Now after three years of drought, God told Elijah to go to King Ahab and tell him that it would rain again. But on the way to Ahab’s palace in Samaria, he bumped into Ahab’s servant Obadiah. Obadiah was a secret believer in Yahweh, and he had hidden 100 prophets in two different caves from Jezebel when she was going around killing all of God’s prophets. Elijah said, “Go tell your master, ‘Elijah is here.’” And Obadiah made Elijah promise not to pull another disappearing trick. Obadiah delivered the message to King Ahab. When Elijah arrived, Ahab said, “Is that you, you troubler of Israel?”

Elijah told Ahab to have the prophets of Baal and all the people of Israel meet him on Mount Carmel. Mount Carmel is a high ridge next to the Mediterranean Sea, where the effects of drought would have been least apparent. Elijah said to the people, “How long will you waver between two opinions? If the LORD is God, follow him; but if Baal is God, follow him.” Both the LORD and Baal were said to ride the thunderstorm as their divine chariots (see Psalm 104:3); thunder was God’s voice (see Psalm 29:3-9) and lightning his weapon (see Psalm 18:14), and the same was purported of Baal.

Elijah proposed a test to see which God was the true God. The prophets of Baal killed a bull, put it on their altar, and called on Baal to send fire down from heaven to consume the sacrifice. The prophets of Baal called on Baal all day long to no avail. They wailed, beat themselves up, and cut themselves with swords to try and get Baal to respond.

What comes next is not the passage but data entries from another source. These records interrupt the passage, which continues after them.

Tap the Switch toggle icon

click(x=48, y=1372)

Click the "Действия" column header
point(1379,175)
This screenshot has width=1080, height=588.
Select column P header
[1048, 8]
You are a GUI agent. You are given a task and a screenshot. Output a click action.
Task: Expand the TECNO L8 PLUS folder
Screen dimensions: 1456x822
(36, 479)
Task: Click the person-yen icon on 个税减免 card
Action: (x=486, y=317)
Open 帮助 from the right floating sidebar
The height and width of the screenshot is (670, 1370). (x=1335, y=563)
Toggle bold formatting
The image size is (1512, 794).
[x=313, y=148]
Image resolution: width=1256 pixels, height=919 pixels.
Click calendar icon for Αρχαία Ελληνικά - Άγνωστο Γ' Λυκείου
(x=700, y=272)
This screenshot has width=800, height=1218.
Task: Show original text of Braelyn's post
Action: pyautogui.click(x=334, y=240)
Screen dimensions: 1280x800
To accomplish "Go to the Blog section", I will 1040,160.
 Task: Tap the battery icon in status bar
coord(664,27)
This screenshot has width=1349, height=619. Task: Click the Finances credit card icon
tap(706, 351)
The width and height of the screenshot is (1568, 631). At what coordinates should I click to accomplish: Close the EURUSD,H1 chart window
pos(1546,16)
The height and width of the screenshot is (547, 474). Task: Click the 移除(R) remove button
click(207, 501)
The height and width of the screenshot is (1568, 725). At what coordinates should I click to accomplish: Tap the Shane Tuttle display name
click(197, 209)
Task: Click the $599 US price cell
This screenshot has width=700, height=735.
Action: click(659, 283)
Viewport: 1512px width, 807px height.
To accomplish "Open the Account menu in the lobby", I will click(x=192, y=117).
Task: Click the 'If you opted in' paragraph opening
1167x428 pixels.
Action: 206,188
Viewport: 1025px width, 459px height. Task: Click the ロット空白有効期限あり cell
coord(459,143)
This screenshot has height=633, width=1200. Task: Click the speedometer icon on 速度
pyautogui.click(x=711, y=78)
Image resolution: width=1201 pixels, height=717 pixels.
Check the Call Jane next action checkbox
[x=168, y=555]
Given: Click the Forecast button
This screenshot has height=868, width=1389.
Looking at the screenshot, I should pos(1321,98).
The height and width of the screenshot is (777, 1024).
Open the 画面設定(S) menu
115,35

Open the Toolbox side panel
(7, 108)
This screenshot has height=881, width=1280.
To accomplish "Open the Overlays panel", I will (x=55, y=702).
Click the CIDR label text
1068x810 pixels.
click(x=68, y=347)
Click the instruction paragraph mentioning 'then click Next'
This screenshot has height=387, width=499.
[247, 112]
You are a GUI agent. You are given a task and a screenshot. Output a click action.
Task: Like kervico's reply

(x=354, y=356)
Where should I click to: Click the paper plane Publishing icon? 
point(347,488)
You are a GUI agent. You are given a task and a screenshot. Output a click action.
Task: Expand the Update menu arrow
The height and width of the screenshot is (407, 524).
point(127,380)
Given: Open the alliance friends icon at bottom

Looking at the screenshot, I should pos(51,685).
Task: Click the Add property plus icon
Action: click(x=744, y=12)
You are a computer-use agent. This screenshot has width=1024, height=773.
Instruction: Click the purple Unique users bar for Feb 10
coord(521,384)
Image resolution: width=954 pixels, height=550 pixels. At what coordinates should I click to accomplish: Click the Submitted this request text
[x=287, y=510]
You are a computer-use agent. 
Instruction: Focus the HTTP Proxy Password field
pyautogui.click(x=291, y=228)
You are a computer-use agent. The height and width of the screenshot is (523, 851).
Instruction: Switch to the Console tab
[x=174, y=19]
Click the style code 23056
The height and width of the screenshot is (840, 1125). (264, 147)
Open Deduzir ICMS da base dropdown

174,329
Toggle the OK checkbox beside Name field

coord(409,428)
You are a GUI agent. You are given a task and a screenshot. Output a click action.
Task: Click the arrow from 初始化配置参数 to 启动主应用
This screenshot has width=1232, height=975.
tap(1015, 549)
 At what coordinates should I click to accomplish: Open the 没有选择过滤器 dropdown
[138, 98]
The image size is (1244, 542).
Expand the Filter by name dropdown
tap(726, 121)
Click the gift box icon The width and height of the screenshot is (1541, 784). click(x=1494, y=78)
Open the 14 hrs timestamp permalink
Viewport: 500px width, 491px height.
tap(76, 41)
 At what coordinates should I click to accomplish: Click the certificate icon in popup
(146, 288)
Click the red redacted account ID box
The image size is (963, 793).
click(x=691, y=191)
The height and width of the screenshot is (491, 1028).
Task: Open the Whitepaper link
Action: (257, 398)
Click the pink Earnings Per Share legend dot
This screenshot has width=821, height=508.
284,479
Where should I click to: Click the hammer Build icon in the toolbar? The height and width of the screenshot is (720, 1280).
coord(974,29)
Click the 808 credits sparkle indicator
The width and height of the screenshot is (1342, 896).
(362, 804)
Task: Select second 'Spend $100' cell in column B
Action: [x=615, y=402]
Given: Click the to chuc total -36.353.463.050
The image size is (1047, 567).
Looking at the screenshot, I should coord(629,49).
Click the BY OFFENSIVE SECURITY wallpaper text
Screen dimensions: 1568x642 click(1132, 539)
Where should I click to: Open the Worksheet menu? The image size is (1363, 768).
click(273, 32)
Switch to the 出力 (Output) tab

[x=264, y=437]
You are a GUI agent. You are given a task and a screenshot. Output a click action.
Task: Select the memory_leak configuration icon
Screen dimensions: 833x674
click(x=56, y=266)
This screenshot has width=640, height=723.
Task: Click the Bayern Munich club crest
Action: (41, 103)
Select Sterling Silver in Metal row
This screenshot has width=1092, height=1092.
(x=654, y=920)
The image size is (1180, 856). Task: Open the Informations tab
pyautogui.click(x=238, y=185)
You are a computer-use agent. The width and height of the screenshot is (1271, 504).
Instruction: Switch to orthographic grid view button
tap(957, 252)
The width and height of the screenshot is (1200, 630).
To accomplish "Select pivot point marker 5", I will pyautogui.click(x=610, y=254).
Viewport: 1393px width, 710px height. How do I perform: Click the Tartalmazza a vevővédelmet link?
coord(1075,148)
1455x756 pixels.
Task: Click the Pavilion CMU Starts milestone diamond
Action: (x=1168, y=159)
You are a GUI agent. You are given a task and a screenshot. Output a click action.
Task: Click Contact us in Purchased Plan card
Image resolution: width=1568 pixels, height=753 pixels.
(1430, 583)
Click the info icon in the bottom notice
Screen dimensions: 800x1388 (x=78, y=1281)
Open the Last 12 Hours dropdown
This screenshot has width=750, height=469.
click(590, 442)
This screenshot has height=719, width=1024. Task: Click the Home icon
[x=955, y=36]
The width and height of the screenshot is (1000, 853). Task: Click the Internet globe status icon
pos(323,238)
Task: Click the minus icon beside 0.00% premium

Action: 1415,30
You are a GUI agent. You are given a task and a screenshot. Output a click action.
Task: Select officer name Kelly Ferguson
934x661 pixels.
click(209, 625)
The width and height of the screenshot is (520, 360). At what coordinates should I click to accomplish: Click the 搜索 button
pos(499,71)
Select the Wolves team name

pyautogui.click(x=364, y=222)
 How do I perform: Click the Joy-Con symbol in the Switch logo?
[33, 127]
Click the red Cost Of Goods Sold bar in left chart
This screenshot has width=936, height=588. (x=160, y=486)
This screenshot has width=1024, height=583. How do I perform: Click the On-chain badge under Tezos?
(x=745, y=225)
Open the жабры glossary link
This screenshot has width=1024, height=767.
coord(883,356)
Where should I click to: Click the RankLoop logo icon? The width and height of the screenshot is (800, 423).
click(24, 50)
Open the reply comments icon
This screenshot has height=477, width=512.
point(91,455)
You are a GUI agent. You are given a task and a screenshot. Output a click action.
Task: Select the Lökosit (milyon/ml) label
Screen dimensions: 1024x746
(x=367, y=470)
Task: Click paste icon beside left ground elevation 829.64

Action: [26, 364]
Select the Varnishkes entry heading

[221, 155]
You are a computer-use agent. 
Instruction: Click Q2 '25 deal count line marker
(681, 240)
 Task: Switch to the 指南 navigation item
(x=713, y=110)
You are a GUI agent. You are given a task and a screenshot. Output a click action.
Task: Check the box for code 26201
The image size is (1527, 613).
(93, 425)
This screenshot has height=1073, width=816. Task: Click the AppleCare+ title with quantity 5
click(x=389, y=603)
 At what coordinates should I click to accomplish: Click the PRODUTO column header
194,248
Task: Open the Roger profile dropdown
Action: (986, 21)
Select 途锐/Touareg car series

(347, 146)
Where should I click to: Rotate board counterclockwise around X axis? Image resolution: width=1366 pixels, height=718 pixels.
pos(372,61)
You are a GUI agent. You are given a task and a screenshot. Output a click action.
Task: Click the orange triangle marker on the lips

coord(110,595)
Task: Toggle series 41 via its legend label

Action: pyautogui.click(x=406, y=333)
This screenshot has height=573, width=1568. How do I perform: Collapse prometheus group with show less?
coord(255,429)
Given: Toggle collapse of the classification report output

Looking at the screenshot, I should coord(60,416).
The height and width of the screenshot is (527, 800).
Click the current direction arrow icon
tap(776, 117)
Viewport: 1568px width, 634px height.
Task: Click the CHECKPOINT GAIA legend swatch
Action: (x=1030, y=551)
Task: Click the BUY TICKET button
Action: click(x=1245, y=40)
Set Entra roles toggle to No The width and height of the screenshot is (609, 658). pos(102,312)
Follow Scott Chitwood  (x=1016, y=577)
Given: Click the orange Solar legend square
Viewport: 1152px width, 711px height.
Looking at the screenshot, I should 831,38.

Elijah started making fun of them, saying...

Maybe Baal’s in deep thought…
Maybe Baal’s on a long journey…
Maybe Baal’s asleep…
Maybe Baal’s in the bathroom…

Self-mutilation is an indicator of spiritual decadence. In the Ugaritic Baal myth the deities Ilu and Anatu mourn the death of the divine Baal by scraping their skin with sharp stones, cutting their faces with razors and thoroughly mutilating their bodies. Like the gods they worshiped, the Canaanites also marred their bodies in mourning rituals and other religious ceremonies in an attempt to invoke their deities. In the myth, Baal later revived and received kingly authority; the Canaanites were reenacting the mourning that had preceded Baal’s rise to prominence.

Then the people went over to watch Elijah. Elijah built an altar of 12 stones, representing the 12 tribes of Israel, he then killed a bull and put it on the altar, and then he then completely drenched the altar and the sacrifice with water ...three times!

Elijah prayed:

“LORD, the God of Abraham, Isaac and Israel, let it be known today that you are God in Israel and that I am your servant and have done all these things at your command. Answer me, LORD, answer me, so these people will know that you, LORD, are God, and that you are turning their hearts back again.”

Then the fire of the LORD fell and burned up the sacrifice, the wood, the stones and the soil, and also licked up the water in the trench. The people proclaimed, “Yahweh is God!” Elijah commanded the people to kill all the prophets of Baal.

Elijah and his servant then climbed to the top of the mountain to watch for rain. After looking out to sea seven times they spotted a tiny cloud. They descended and warned Ahab to get in his chariot and go back to Jezreel before the rains came. Elijah watched as Ahab tried to drive through the storm. Elijah ran down the mountain, caught up to Ahab’s chariot, and ran ahead of him, guiding him through the storm all the way back to Jezreel. When Ahab arrived, he told Jezebel the news. But Jezebel tried to kill Elijah.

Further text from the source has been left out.